Task material START

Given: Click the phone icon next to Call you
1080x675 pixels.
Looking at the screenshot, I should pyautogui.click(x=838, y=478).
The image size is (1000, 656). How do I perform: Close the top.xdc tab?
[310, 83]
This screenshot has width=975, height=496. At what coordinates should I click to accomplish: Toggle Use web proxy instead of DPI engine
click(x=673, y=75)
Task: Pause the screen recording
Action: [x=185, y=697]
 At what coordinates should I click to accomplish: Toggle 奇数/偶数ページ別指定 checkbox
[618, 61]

Task material END

Work task:
Going from the line that contains "The image size" to the last line of the records, reproduce every line as written.

Output of the task:
The image size is (1000, 656). How do I perform: Close the top.xdc tab?
[310, 83]
This screenshot has width=975, height=496. At what coordinates should I click to accomplish: Toggle Use web proxy instead of DPI engine
click(x=673, y=75)
Task: Pause the screen recording
Action: [x=185, y=697]
 At what coordinates should I click to accomplish: Toggle 奇数/偶数ページ別指定 checkbox
[618, 61]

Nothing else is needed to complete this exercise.